> **Brief 1**: Set down, word for word, the portion of the Delight Springs blog post that opens with the words containing "It all took" and closes with "here sometimes say.".
> **Brief 2**: Decide whether each statement below agrees with the Delight Springs blog post, answering yes or no and quoting the words of the post that settle it. (a) Campus was closed because of the weather. (b) Younger Daughter baked a German Chocolate cake. (c) The Friday night pizza order came from Sitar.
> **Brief 3**: Carry the Delight Springs blog post forward from the point where it ends.

> **Exercise text**:
╭──

Delight Springs

Monday, February 15, 2021

Democracy in chains

We're having a rare middle Tennessee ice-and-snow day, they've closed campus and encouraged everyone to hunker down and stay off the roads. 

I'm happy to stay in today and enjoy the ample remains of all the wonderful food my family feted me with on my birthday, including my favorite Indian spread from Sitar and the luscious German Chocolate cake Younger Daughter baked. And Krispy Kremes. 

And I'll scribble my reflections on her generosity of spirit in the blank book she made from recycled paper and the husk of a bad old book called Problems of the Spirit-filled Life. 

Older Daughter's spirit is nourishing and heartwarming too, she zoomed in from LA to promise the gift, when the accursed pandemic is finally behind us, of a father-daughter roadtrip up and down the Pacific Coast Highway en route to all the MLB parks in California. That after phoning in a Friday night pizza-and-IPA growler order for us from Tailgate. 

It all took the sting out of turning the age of Paul McCartney's nightmare vision (at age 22) of a lonely senescence in an unimaginably distant future. Will you still be sending me a valentine, birthday greetings, bottle of wine? 

I'm pretty blessed, as people around here sometimes say. 

❤ 💘 💙

We're scheduled to discuss Thomas ("nasty brutish and short") Hobbes and Niccolo ("ends justify means") Machiavelli in CoPhi tomorrow. 

In Democracy in America tomorrow night we're scheduled to discuss Nancy MacLean's Democracy in Chains: The Deep History of the Radical Right's Steralth Plan for America.

Hobbes and Machiavelli were not friends of democracy.

╰──

> **Records**:
╭──

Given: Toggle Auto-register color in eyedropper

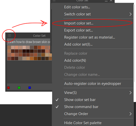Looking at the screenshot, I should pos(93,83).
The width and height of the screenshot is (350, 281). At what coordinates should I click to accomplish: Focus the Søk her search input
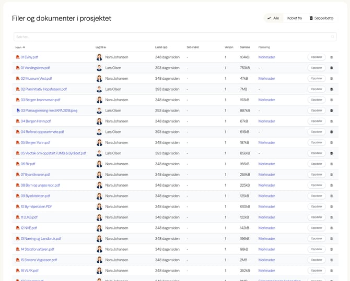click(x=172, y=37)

╰──
╭──

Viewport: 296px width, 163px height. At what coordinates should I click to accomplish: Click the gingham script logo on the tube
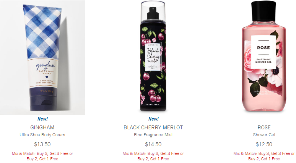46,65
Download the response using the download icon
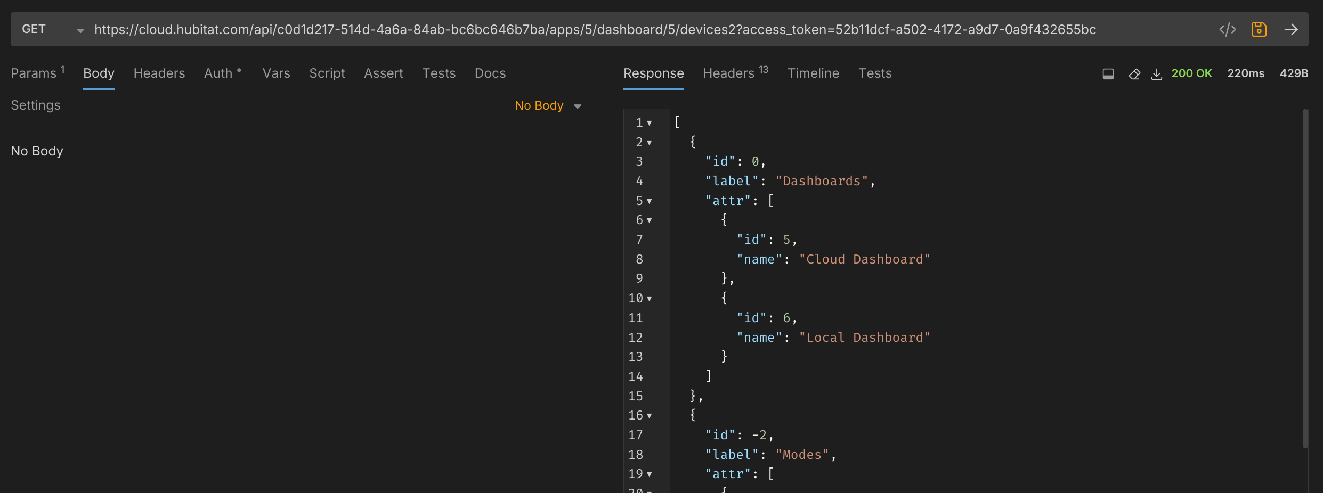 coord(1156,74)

╰──

> **Answer area 1**:
It all took the sting out of turning the age of Paul McCartney's nightmare vision (at age 22) of a lonely senescence in an unimaginably distant future. Will you still be sending me a valentine, birthday greetings, bottle of wine? 

I'm pretty blessed, as people around here sometimes say.

> **Answer area 2**:
(a) Yes: "We're having a rare middle Tennessee ice-and-snow day, they've closed campus and encouraged everyone to hunker down and stay off the roads."
(b) Yes: "the luscious German Chocolate cake Younger Daughter baked"
(c) No: "phoning in a Friday night pizza-and-IPA growler order for us from Tailgate"

> **Answer area 3**:
Neither was the MTSU alum who is celebrated on our campus with a commemorative plaque, a reading room in the library, and an honors fellowship in his name: James M. Buchanan, born in 1919 "along the Dixie Highway" in the village of Gum, Tennessee, just 8 miles from our school.

His story, and the threat to American democracy it represents, is dramatically told in Nancy MacLean's Democracy in Chainsthe kindle version of which is currently on sale for $1.99. Everyone connected with MTSU needs to know the story, and the origins of the Political Economy Research Institute on our campus.


 

"James M. Buchanan, economist and author, received the 1986 Nobel Memorial Prize in Economic Sciences. Grandson of a former governor, he attended Middle Tennessee State Teachers College, the University of Tennessee, and the University of Chicago. Buchanan's emphasis on applying market principles to political choice led to the founding of the subdiscipline of Public Choice, recognized throughout the world. Since 1983, Buchanan has been associated with George Mason University." Marker

In my classes at least, Professor Buchanan, you are busted.